## [Task set]
a – In the passage about Cannes, what film does Variety describe as a two-and-a-half-hour account of the slowest murder investigation ever filmed?
b – Pick up the passage about Cannes after its last sentence and write what comes next.

The fact that I recognize only the two last names in Horwath’s final list gives me further cause for hope, but from the looks of things, the same evocation of untapped pleasures beyond the Miramax radar is more likely to elicit groans and consternation from the American press. The tension between art and commerce at Cannes has always been fierce, but in past years a certain amount of strained coexistence has always been possible. I expect it’s still that way, but judging from all the American reports I’ve encountered from Cannes this year, it sounds like the art contingent has been reduced to the size of a pesky gnat. (Here’s Variety’s way of putting it: “If the Rosetta award was a jolt, things really got out  of hand with L’humanité, a two-and-a-half-hour account of the slowest murder investigation ever filmed that provoked considerable critical derision from everyone except, perhaps, certain French critics.”) The fact that this year the gnat bit Harvey’s ass is apparently what’s causing all the fuss.

## [Data below]
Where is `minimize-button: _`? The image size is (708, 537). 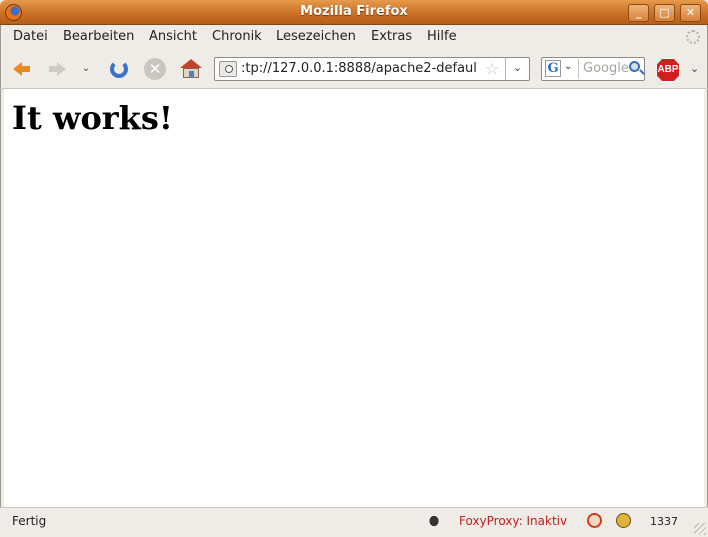
minimize-button: _ is located at coordinates (638, 13).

## [Numbered answers]
a – L’humanité

b –
POSTSCRIPT: HARVEY BITES BACK

 

Three days after I submitted the above article to the Chicago Reader and five days before it was published, Janet Maslin eliminated my niggling fears that I might have exaggerated the national press’s obsession with Harvey Weinstein at Cannes. In her Sunday “wrap-up”  piece   about the festival in The New York Times (May 30, 1999), Maslin went beyond my previous examples and made Weinstein’s distress the only major event deserving extended coverage. After four short and dutiful paragraphs devoted to the prizes given to “two intense, painful French‐language films dealing with hard lives in lonely surroundings” (i.e., Rosetta and L’humanité), she devoted the following eight paragraphs to what clearly mattered most to her about the festival (I’ve italicized three of her sentences in order to make points about them later):

In any case, this was the year that Harvey Weinstein of Miramax declared war. Weinstein has long been galled by this event’s elitism and its predilection for dull, irrelevant films and he thinks it’s time for a change. “There’s something wrong with Cannes, and it needs to be fixed,” he said angrily by telephone from the closing night party. “The luster of the festival is completely submerged. It’s losing its place in film history. It has the potential to be so much more than it is now, the potential to be so much more serious and less political. I’ve reached the frustration point, and I’m not scared to say so any more.”

Of course Weinstein could be accused of sour grapes. Miramax’s version of Oscar Wilde’s Ideal Husband was this year’s closing night film and Kevin Smith’s Dogma was an out-of‐competition hot potato. (Miramax bought back Dogma to shield Disney, its parent company, from possible protests against the film’s views on Catholicism.)

But otherwise, the usually unstoppable Miramax team was practically AWOL. Then again, the big American studios were also missing with the notable exception of Disney, which was attached to films by David Lynch, Tim Robbins and Spike Lee.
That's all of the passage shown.